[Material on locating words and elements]
-=-=-=-=-
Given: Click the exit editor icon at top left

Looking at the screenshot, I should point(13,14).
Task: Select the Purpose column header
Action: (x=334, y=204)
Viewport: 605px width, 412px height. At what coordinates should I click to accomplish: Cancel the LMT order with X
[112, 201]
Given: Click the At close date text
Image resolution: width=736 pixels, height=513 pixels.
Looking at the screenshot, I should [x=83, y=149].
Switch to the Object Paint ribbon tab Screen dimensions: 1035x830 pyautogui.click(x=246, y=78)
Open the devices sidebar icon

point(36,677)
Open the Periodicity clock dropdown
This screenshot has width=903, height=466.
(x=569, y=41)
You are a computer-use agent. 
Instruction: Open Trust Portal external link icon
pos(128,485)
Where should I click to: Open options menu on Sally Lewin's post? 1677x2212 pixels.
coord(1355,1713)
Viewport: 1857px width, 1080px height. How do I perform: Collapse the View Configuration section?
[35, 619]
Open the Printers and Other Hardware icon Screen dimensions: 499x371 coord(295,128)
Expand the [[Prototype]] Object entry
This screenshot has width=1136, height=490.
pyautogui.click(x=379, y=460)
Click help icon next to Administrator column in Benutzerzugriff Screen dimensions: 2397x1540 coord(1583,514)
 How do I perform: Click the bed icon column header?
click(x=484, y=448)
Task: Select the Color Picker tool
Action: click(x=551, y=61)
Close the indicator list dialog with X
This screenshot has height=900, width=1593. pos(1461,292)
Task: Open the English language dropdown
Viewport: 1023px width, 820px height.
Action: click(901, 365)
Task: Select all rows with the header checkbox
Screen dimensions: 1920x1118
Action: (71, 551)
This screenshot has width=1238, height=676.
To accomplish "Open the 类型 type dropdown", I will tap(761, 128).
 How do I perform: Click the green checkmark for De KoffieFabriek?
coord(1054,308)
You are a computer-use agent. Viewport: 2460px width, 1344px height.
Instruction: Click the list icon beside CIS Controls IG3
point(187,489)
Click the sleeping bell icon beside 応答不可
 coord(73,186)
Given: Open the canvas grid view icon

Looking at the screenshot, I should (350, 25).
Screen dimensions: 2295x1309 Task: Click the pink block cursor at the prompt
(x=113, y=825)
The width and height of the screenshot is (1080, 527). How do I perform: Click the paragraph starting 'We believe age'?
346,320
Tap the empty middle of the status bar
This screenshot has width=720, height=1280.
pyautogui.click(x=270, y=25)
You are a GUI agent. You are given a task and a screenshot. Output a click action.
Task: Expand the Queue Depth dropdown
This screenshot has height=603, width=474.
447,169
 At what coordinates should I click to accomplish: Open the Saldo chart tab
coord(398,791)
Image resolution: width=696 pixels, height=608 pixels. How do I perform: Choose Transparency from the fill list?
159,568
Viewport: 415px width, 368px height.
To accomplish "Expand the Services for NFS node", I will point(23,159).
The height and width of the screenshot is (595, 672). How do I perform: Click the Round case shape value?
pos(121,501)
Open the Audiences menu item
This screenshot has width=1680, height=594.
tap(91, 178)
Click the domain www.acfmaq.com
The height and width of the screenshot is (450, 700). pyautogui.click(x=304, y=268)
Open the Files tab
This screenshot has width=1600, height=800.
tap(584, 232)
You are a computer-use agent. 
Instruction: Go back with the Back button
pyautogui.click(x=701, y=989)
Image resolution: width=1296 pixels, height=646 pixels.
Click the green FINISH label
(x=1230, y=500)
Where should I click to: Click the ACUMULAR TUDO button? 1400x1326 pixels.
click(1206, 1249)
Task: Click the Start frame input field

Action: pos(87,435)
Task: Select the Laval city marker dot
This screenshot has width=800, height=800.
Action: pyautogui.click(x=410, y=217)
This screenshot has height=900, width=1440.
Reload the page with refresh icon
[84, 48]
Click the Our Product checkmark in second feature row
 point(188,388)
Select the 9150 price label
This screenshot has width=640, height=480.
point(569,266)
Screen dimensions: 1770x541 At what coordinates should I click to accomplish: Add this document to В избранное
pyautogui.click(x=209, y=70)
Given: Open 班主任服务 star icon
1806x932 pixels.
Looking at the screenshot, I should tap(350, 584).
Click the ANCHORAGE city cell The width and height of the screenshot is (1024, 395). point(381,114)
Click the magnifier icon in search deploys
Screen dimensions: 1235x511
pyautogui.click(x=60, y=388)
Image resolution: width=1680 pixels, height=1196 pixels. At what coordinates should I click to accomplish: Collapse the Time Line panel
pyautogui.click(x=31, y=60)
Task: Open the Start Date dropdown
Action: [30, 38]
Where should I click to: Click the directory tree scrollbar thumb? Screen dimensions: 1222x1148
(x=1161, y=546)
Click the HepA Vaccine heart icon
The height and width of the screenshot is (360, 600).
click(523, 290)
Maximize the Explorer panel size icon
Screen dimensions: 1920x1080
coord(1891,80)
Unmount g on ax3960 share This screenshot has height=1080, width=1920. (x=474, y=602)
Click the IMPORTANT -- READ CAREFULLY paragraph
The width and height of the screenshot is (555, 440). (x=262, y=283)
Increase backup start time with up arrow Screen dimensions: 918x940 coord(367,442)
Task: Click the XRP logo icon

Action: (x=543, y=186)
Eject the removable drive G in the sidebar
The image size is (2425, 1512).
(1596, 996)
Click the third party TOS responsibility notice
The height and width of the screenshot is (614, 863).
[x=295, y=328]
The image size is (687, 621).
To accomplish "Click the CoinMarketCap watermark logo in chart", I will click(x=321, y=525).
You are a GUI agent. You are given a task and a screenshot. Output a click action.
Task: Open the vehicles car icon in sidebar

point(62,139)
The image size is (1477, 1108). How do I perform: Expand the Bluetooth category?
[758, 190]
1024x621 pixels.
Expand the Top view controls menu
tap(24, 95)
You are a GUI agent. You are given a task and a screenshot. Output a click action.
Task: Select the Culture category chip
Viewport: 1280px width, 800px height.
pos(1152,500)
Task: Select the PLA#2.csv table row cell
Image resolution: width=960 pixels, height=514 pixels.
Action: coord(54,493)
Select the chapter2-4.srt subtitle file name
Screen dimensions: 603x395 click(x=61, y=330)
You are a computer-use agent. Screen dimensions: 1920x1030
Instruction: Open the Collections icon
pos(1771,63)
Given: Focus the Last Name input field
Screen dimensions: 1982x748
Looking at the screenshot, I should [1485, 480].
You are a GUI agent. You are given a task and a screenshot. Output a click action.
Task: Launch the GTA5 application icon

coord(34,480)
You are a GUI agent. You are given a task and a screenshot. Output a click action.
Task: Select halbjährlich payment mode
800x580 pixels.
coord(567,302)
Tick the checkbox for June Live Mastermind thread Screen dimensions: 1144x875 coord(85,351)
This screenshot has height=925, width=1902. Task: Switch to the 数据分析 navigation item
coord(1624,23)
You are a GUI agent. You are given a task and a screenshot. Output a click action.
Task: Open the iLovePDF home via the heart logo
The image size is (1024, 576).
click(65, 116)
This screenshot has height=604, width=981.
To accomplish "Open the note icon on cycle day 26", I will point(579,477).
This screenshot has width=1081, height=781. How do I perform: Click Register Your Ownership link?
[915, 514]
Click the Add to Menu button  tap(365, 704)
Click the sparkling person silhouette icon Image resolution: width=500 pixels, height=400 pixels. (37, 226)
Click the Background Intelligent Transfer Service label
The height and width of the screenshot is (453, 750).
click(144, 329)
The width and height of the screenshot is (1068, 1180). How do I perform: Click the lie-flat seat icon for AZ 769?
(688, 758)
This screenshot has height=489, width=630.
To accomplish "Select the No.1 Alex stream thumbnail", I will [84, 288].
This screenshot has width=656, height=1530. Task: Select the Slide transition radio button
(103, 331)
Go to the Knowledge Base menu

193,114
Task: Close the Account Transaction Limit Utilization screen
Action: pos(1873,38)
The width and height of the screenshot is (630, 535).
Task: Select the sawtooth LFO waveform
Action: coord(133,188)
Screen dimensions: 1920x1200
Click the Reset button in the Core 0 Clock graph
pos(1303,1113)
-=-=-=-=-
[Task details]
Copy out, without any change, the lines of the material that run from the line with "This screenshot has height=925, width=1902." through the final line of the material.

[Task result]
This screenshot has height=925, width=1902. Task: Switch to the 数据分析 navigation item
coord(1624,23)
You are a GUI agent. You are given a task and a screenshot. Output a click action.
Task: Open the iLovePDF home via the heart logo
The image size is (1024, 576).
click(65, 116)
This screenshot has height=604, width=981.
To accomplish "Open the note icon on cycle day 26", I will point(579,477).
This screenshot has width=1081, height=781. How do I perform: Click Register Your Ownership link?
[915, 514]
Click the Add to Menu button  tap(365, 704)
Click the sparkling person silhouette icon Image resolution: width=500 pixels, height=400 pixels. (37, 226)
Click the Background Intelligent Transfer Service label
The height and width of the screenshot is (453, 750).
click(144, 329)
The width and height of the screenshot is (1068, 1180). How do I perform: Click the lie-flat seat icon for AZ 769?
(688, 758)
This screenshot has height=489, width=630.
To accomplish "Select the No.1 Alex stream thumbnail", I will [84, 288].
This screenshot has width=656, height=1530. Task: Select the Slide transition radio button
(103, 331)
Go to the Knowledge Base menu

193,114
Task: Close the Account Transaction Limit Utilization screen
Action: pos(1873,38)
The width and height of the screenshot is (630, 535).
Task: Select the sawtooth LFO waveform
Action: coord(133,188)
Screen dimensions: 1920x1200
Click the Reset button in the Core 0 Clock graph
pos(1303,1113)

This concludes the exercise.